Czech industrial production declined for the first time in 14 months in August reflecting holiday breaks at the country’s key car makers. Industrial production shrank by 5.2% in August, swinging from an 8.6% y/y hike in July, data from the statistics office showed on October 8. The reading defied market expectations for a 2.9% growth, according to a poll by Dow Jones Newswires.
In seasonally adjusted terms, the output was down by 3.6% from July when it edged up by 0.7% m/m.
The auto manufacturing sector, which is the main growth driver, contracted 13.4% y/y in August, following a 46.6% jump in July, which was the strongest annual growth since January 2010. The country is home to car plants run by Volkswagen’s Skoda Auto, South Korea’s Hyundai and Toyota Peugeot Citroen Automobile Czech (TPCA), jointly owned by Toyota and Peugeot Citroen. Skoda Auto, the leading auto producer and also the country’s biggest exporter, used its holiday break in August to prepare for the launch of a new generation of its Fabia model. Last year holiday breaks occurred in July.

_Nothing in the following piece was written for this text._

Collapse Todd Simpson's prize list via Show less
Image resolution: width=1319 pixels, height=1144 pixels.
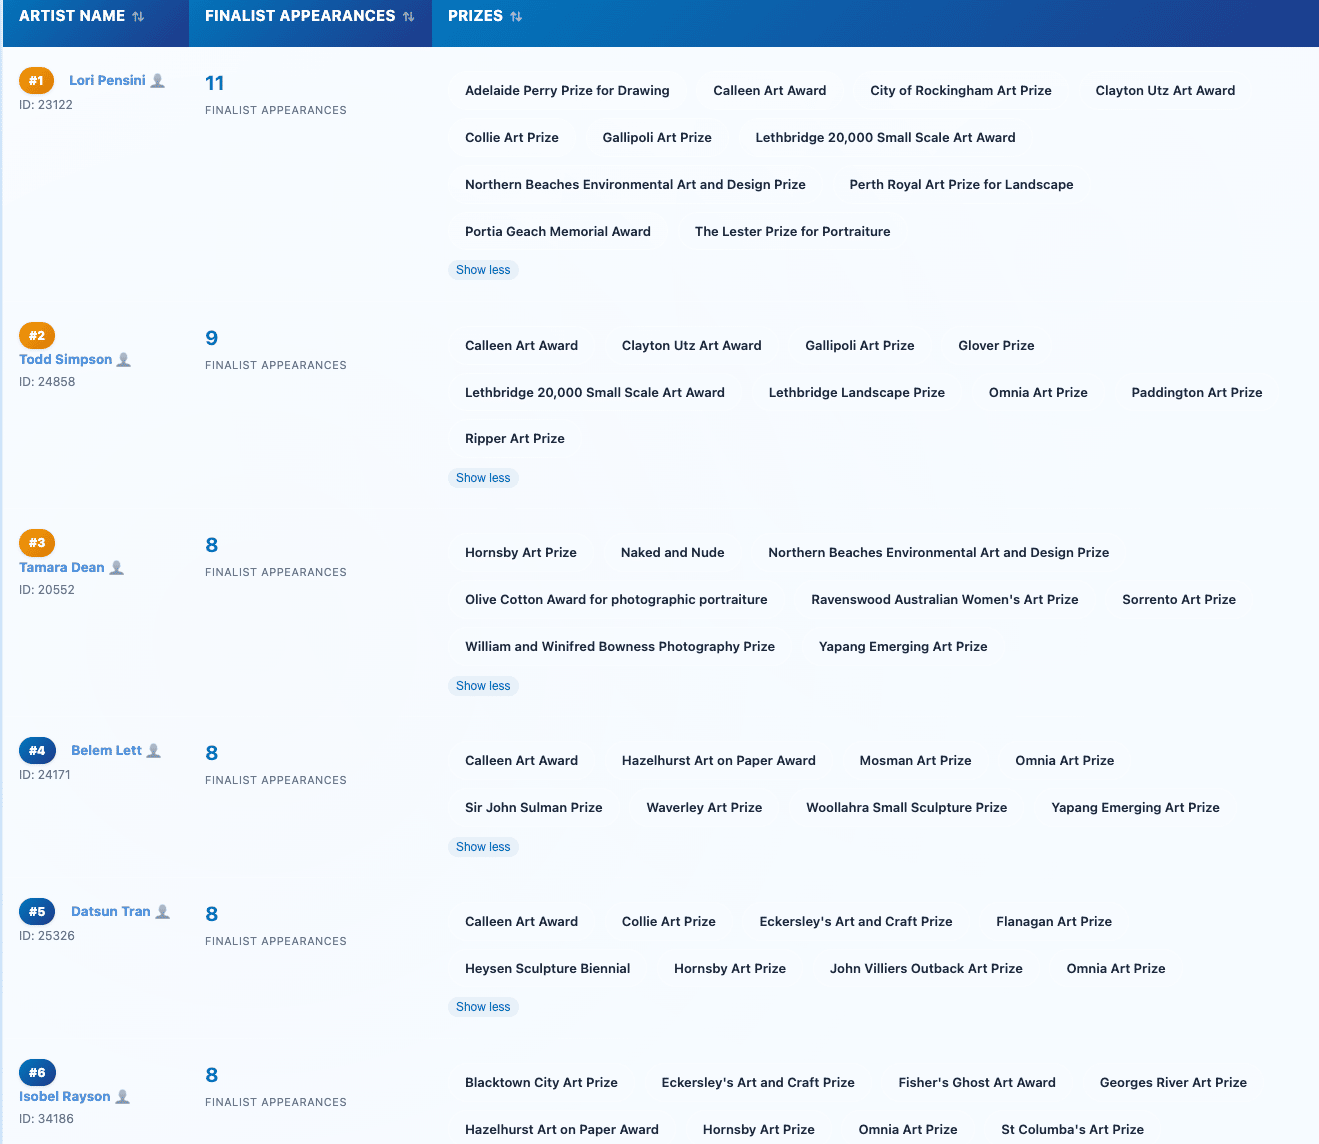pos(483,478)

Overall, the manufacturing industry posted a 4.5% y/y decline in August, reversing a 12.5% y/y growth in July. The annual decline in the mining and quarrying industry deepened to 13.6% from 12.3% the month before. The utilities sector contracted for the fourth straight month but the decrease softened to 7.6% y/y in August from July’s 12% y/y.
In the first eight months of 2014, Czech industrial production grew by 5.1% y/y.
Sales from industrial activity were by 1.5% lower on the year in August, registering their first decline since June 2013. New industrial orders, on the other hand, continued to increase but at the much weaker pace of 1.4% y/y in August, following a 17.6% hike in July.
IntelliNews comment: The decline in August confirms the industry’s dependence on the key automotive sector but we expect data in the next months to be more favourable as both Skoda and TPCA have announced plans to boost production as they introduce new models on the market. In the longer-term the automotive sector will see the entry of South Korean tyre maker Nexen that plans to invest CZK 22.8bn to build a plant in the country. South Korean car parts maker Hyundai Mobis also said it will invest up to CZK 4bn in a new Czech plant.
The Czech economy exited a record-long recession last year and is heading for a full-year growth in 2014 supported by recovering domestic demand.
One of the important forward-looking indicators, the Czech purchasing managers index (PMI), suggests that recovery is taking root with the index staying above the 50-point mark that signals expansion in the sector for the 17th straight month in September.